Diretor do Instituto de Biofísica da Universidade Federal do Rio de Janeiro (UFRJ), Robson Coutinho Silva citou o médico e professor Carlos Chagas Filho (1910-2000), fundador do instituto: "A universidade deve ser uma instituição de pesquisa, porque pesquisa ensina abordando os problemas essenciais para cada região e abrindo horizontes para o mundo". Ele criticou a descontinuidade e a diminuição de recursos para a pesquisa, que, em sua avaliação, reduziram o status da ciência brasileira, e manifestou apoio total à homenagem aos biofísicos no Dia Nacional do Físico.
— Vejo como uma ação concreta no sentido de valorizar e reconhecer o trabalho desse profissional e a importância da ciência brasileira na área da biofísica. Iniciativa dessa natureza contribui, ainda, para inspirar novas gerações — explicou.
No mesmo sentido, o professor da Universidade Federal de Minas Gerais (UFMG) e presidente da Fundação de Amparo à Pesquisa do Estado de Minas Gerais (Fapemig), Paulo Sérgio Lacerda Beirão considera que o reconhecimento aos profissionais contribuirá para a formação de novos pesquisadores.
— Temos que atrair o interesse da juventude para a ciência e para a tecnologia, criando perspectivas de carreiras produtivas em benefício de nossa sociedade.
Ele lamentou o processo de desindustrialização do Brasil, associou o desenvolvimento econômico e social do país ao investimento em inovação baseada em ciência, e chamou atenção para o desafio da formação sólida e multidisciplinar dos biofísicos.
— A biofísica, por lidar com fenômenos físicos associados à vida e à saúde e também com o impacto das tecnologias físicas sobre a saúde, vai ter um papel muito importante.
Por sua vez, Rosangela Itri, presidente da Sociedade Brasileira de Biofísica (SBBf), lembrou que a entidade, fundada em 1936, foi a primeira sociedade de ciências fundada no Brasil, e o Programa de Pós-Graduação em Ciências Biológicas com especialização em biofísica foi responsável pela emissão do primeiro título de doutor na UFRJ. Para ela, o reconhecimento pelo Legislativo contribuirá para mostrar à sociedade a importância dessa disciplina.
— Estamos muito entusiasmados com a [...] possibilidade que abre para nossos estudantes, de serem reconhecidos — disse a pesquisadora.

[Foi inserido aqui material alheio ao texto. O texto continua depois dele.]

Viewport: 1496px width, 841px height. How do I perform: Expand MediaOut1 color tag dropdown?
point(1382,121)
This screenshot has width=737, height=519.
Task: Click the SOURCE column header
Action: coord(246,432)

Vagner Roberto Antunes, chefe do Departamento de Fisiologia e Biofísica do Instituto de Ciências Biomédicas da Universidade de São Paulo (USP), citou avanços realizados por biofísicos que repercutem diretamente no bem-estar da população e, avaliando o retorno às aulas presenciais depois da pandemia de covid-19, notou o aumento do interesse dos alunos pela biofísica.
— Vimos a exposição que a ciência teve e como ela respondeu de maneira eficaz e rápida no desenvolvimento de vacinas e no reposicionamento de fármacos. Isso somente acontece e aconteceu devido ao desenvolvimento tecnológico da biotecnologia e da nanotecnologia.
Durante a audiência, o senador Marcos Pontes também citou o esforço para enfrentamento da covid como sinal da contribuição dos biofísicos para a sociedade. Ele defendeu o empreendedorismo tecnológico e a aumento gradual do financiamento do setor de ciência e tecnologia e, citando sua própria experiência no espaço, sublinhou que o papel da biofísica se tornará cada vez mais importante na análise da fisiologia humana em voos de longa duração.
— Isso é sempre importante para o desenvolvimento desse setor, que vai crescer muito com o desenvolvimento de todas as tecnologias associadas como a nanotecnologia. Só vejo um futuro brilhante para esse lado — declarou.